Similar to the Goutallier classification, which determines the amount of fatty infiltration and muscle belly atrophy of rotator cuff muscles 1, the supraspinatus occupation ratio is the cross-sectional area of the supraspinatus muscle compared to the supraspinous fossa to grade the severity of muscle atrophy 2.
Classification
Supraspinatus occupation ratio is assessed on the oblique view of the supraspinous fossa on T1WI sequences as a Y-view to visualize the bony landmarks of the scapular spine, coracoid process and distal clavicle 4.
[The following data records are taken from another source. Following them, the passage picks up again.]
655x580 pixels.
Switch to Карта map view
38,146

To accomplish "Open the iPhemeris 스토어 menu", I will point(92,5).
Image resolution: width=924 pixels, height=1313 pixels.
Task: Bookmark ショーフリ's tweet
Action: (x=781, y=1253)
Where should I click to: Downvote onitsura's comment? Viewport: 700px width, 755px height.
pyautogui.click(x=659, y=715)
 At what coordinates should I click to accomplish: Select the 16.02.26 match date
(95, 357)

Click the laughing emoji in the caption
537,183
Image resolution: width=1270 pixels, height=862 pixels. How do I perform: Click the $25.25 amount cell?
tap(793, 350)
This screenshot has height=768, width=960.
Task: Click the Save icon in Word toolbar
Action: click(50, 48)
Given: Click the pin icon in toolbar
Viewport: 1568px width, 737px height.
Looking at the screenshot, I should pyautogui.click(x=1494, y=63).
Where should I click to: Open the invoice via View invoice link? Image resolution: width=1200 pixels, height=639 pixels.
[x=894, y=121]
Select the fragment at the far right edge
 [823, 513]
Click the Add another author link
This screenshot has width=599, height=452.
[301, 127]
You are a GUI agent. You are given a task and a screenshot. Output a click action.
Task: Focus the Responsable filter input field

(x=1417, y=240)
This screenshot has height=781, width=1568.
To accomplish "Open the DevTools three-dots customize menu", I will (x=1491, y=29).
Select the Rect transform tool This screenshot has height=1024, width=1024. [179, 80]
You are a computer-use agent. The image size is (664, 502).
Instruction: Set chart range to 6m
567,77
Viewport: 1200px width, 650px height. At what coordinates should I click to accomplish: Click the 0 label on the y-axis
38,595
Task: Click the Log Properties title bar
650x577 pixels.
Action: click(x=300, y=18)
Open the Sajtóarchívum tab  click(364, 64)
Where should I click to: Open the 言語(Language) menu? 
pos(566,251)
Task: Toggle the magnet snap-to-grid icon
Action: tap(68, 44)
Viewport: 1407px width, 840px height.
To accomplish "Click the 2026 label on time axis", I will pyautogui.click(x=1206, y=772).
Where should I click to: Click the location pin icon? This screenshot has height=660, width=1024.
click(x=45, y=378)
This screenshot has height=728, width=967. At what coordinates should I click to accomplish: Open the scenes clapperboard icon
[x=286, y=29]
grade 1 (minimal to mild atrophy): >60% occupation
grade 2 (moderate atrophy): 60-40% occupation
grade 3 (severe atrophy): <40% occupation
Grades 1 and 2 suggest a higher likelihood of problem free and reliable direct repair and grade 3 demonstrating surgically challenging and potentially unreliable repair with direct suturing 5.
History and etymology
First described in MRI of the shoulder in 1996 by Thomazeau et al. 3, this technique is reproducible through oblique-sagittal projections across the scapula and through the medial border of the coracoid process such that the supraspinatus fossa is in plane 3. Further studies have demonstrated the application of the Thomazeau et al. method of measuring supraspinatus occupation ratio through the use of ultrasound 4.
Practical points
Rotator cuff tears are common injuries to the shoulder and lead to muscle atrophy and fatty degeneration 5. Fatty degeneration refers to intramuscular fatty accumulation and muscle atrophy refers to a decrease in volume of muscle belly which is a negative prognostic factor that influences decision making surrounding surgical repair options 5.